Duration: 119 mins
Director: Ruchi Narain
Cast: Kiara Advani, Akansha Ranjan Kapoor, Gurfateh Singh Pirzada, Taher Shabbir, Dalip Tahil and others
Music: Ankur Tiwari
Hyderabad: It’s often tricky when filmmakers choose to walk a fine line to tell a story that has an intriguing drama and talk about a socially relevant theme at the same time. ‘Guilty’, a Netflix original, written by Ruchi Narain, Kanika Dhillon and Atika Chohan, successfully manages to do so. It holds our attention till the very end and also raises some thought-provoking questions by the end of it.
The #MeToo movement in 2018 exposed the murkier side of showbiz. Several biggies of Bollywood were exposed. Two years later, those accused of sexual abuse and misconduct are still roaming free.

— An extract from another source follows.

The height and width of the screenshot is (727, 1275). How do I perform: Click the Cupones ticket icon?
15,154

‘Guilty’ exactly showcases the various complexities surrounding sexual allegations. Amid Valentine’s Day celebrations happening in a college, VJ (Gurfateh Pirzada), the college heartthrob is accused of rape by his college-mate Tanu (Akansha Ranjan Kapoor). While the accusation creates a divide in the college, VJ is supported firmly by his family, friends, and girlfriend Nanki (Kiara Advani).

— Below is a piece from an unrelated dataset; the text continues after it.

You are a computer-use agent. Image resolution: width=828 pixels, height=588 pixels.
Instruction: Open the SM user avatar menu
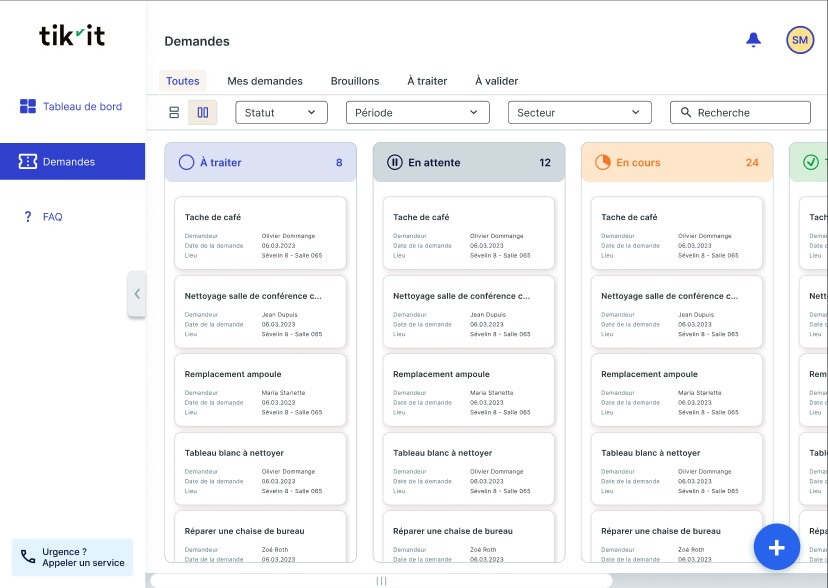tap(800, 40)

‘Guilty’ is a Whodunit where the screenplay moves back and forth to the present where the investigation is done by lawyer Danish Ali Baig (Taher Shabbir) and how events unfolded on that fateful night.
Director Ruchi Narain holds the film well and keeps the audience guessing. In this process, she addresses various underlying issues -- how privilege, power, corruption can manipulate the judicial process. It throws light on our societal conditioning where many people are judgmental towards small-town girls who express themselves. It explains about the ingrained patriarchy in our society, how victim-shaming is done during such times and how we take consent for granted.
However, despite the honest attempt, the film is not without its flaws. In its quest to find the truth, it fizzles down towards the end. The film focuses so much on Nanki’s world that somewhere Tanu’s perspective isn’t explored to the fullest. It doesn’t focus much on the mental and emotional trauma she goes through. In its efforts to keep the suspense element alive, it loses track of what it is set out to convey.
Having said that, the performances have enhanced the story. Gurfateh makes a promising debut and he’s an actor to watch out for. Akansha also makes a good beginning with a fine performance. Taher as the lawyer gives an assured performance. However, it’s Kiara Advani who has stolen the show in ‘Guilty’. It is her career-best role so far and she does wonderfully well.
In the end credits, the makers put up statistics about how #MeToo movement has failed to achieve its purpose and how people who commit such crimes haven’t been punished. It also mentions how we as a society are part of such crimes by remaining silent and we all are equally guilty. In the wake of #MeToo movement and the conversation, it initiated, ‘Guilty’ is an important film that takes one step ahead in that direction.